NON-FICTION: CONTEXTUALISING THE LAST GREAT MUGHAL
The past is a foreign country; they do things differently there. And yet we spurn L.P. Hartley’s advice and yield to the temptation to judge historical figures and events with 21st century notions. Then there is the more sinister collective amnesia brought on by a systematic, state-sponsored agenda of sweeping the truth under the rug. Soviet Russia, Nazi Germany and even liberal democracies have been complicit in such propagandas in the past. In present times, India is following the sad example of a self-induced amnesia about its own glorious past.
It takes a leap of imagination to reduce the Mughals to merely ‘invaders’ as Yogi Adityanath, chief minister of Uttar Pradesh recently did. It’s an offence to a nation’s own proud lineage if traces of the mighty Mughals are wiped away from history textbooks because of religious prejudice. Above all, it’s a travesty of justice if a statue reportedly costing $530 million is to be erected of the Maratha king Chhatrapati Shivaji, whom Emperor Aurangzeb dismissed as a ‘mountain rat’, while the Mughal king himself rests in an obscure grave in India.
In the politically charged climate of present-day India, the quotidian task of telling history with the integrity and honesty that the discipline deserves has become an act of extraordinary defiance. The struggle is nowhere more apparent than with the storm of controversy generated by the recent book Aurangzeb: The Man and the Myth by Audrey Truschke. On any given day one could see her battling the troll brigades on her Twitter account. To her credit, she responds in a calm, objective manner to all the vitriol directed towards her. For better or worse, her biography of Aurangzeb has struck a deep chord with the audiences.
Far from a hagiography, an American historian’s latest book on Emperor Aurangzeb explodes widely held myths about him built up both by his detractors and his admirers
Aurangzeb, even among the Mughals, stands out as the most polemical of the lot. He is imagined by his detractors as the demon Kumbhakarna from Ramayana, reducing temples to rubble wherever he went. On the other hand, sympathisers lionise him as the pious Mughal king who best exemplified Islamic principles in the grandest dynasty India has ever seen. But the thing about the truth is, it’s never simple and has an annoying tendency to always fall between extremes. Truschke’s book is a laudable attempt to rehabilitate a much misunderstood monarch and present him in light of the unvarnished facts of his life and reign.

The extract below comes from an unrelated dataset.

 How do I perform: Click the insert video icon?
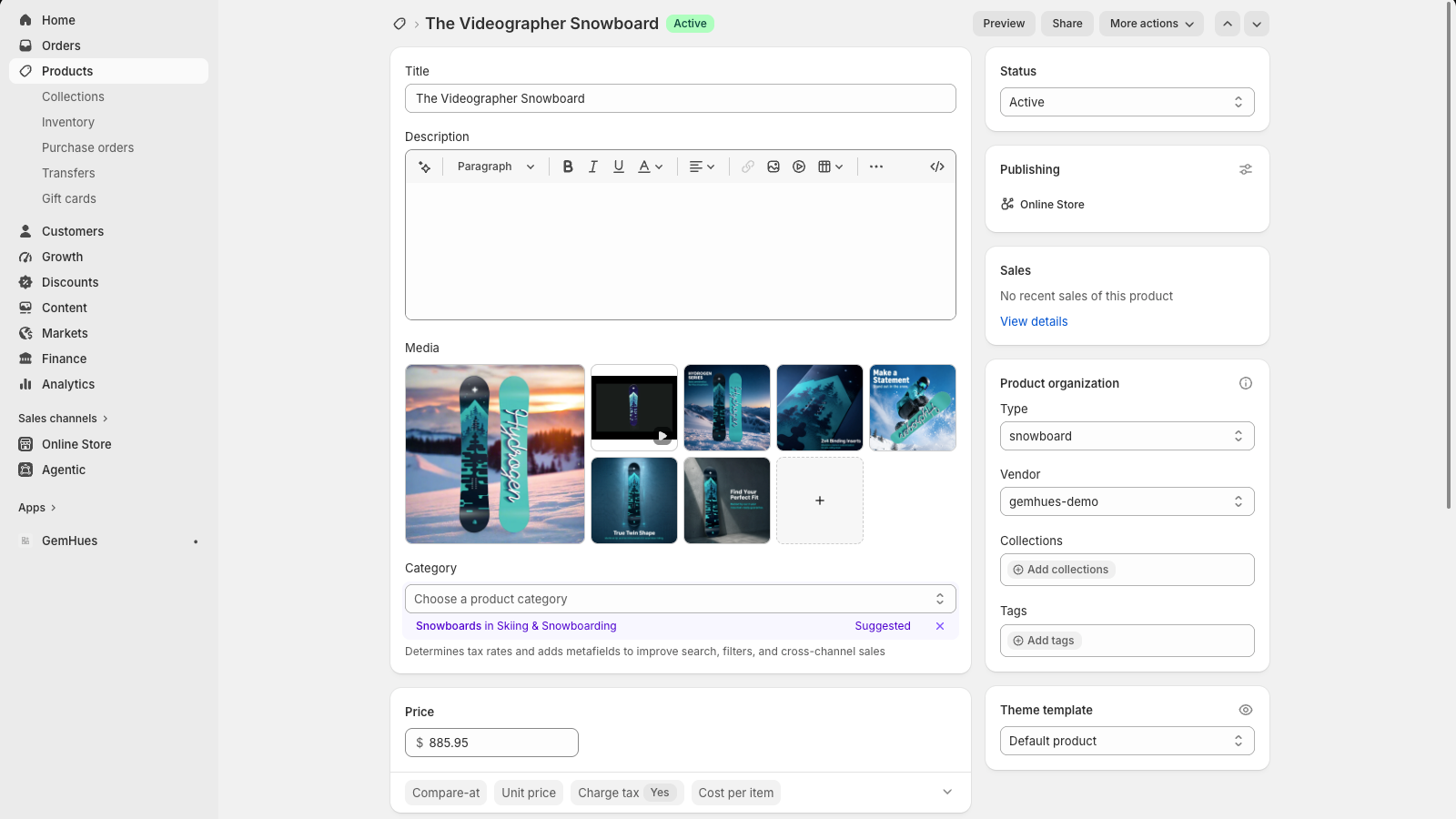click(x=799, y=167)
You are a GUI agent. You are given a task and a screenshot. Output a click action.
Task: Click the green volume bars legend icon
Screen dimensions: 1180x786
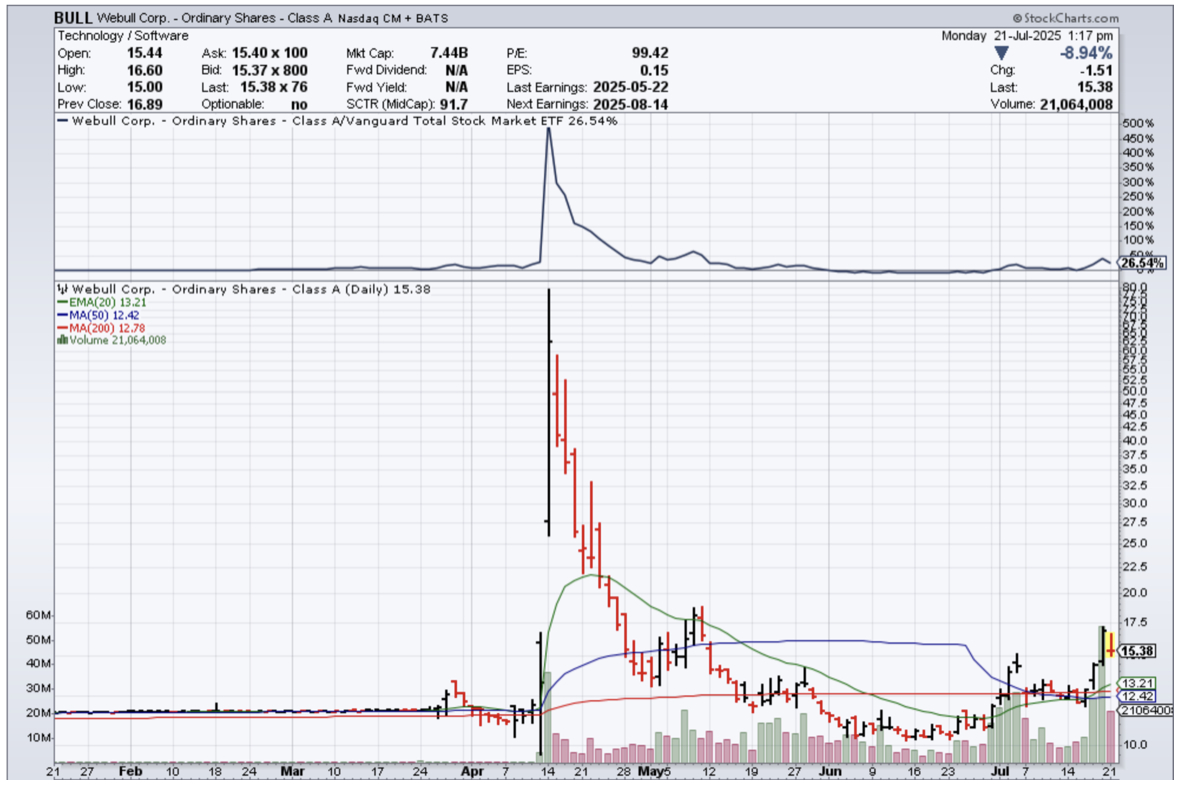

Aurangzeb: The Man and the Myth is a short book well under 200 pages. The first section comprises his brutal ascension to the Peacock Throne. His burning ambitions and lust for power come in full view by way of the horrific manner in which he eliminated Dara Shikoh — his eldest brother and Shah Jahan’s heir apparent — as well his remaining brothers. The newly crowned king would soon be dragged into the many rebellions festering across the Sultanate like open wounds.
Whether it was the Sikhs, the Rajputs, the Yusufzai Pathans or the Maratha confederacy in the south, the violent manner in which all these insurrections were crushed would have far-reaching repercussions in the future. In fact, the reverberations are felt to this present day. The execution of Tegh Bahadur, ninth Guru of the Sikhs, would poison Muslim-Sikh relations for centuries onwards and play no small part in the carnage of the Punjab riots during Partition. But, as Truschke contends, all of these conflicts had a political dimension first and foremost rather than a religious or ethnic one. The Yusufzai Pathans were Aurangzeb’s fellow Muslims, yet he showed no restraint in dealing with them. Many commanders and sepoys of Aurangzeb’s legions in these trying times were Hindus. She argues that reducing these conflicts solely as rooted in religion doesn’t tell the whole story.
The next section deals with an explanation of the many charges levelled against Aurangzeb that portray him as a religious fanatic. The author does not absolve him of all responsibility; rather, she places those unfortunate events in their proper historical context.
To begin with, Truschke puts paid to the false claim that Aurangzeb persecuted the non-Muslims of his empire when a third of his bureaucracy was Hindu. Some of his most important officials — his trusted diwan (the chief finance minister of the empire) and dependable generals such as the Rajput Jai Singh whom he sent to counter the menace of Shivaji — were Hindus. His devotion to Hira Bai, a non-Muslim woman he fell in love with, demands a separate book in itself. Even as he reimposed the jizya tax on his non-Muslim subjects, the Maratha and Rajput aristocracy in the Mughal ranks and the Brahmin clergy were exempt from it. There are numerous other instances where his portrayal as a Muslim zealot is challenged in light of archival evidence.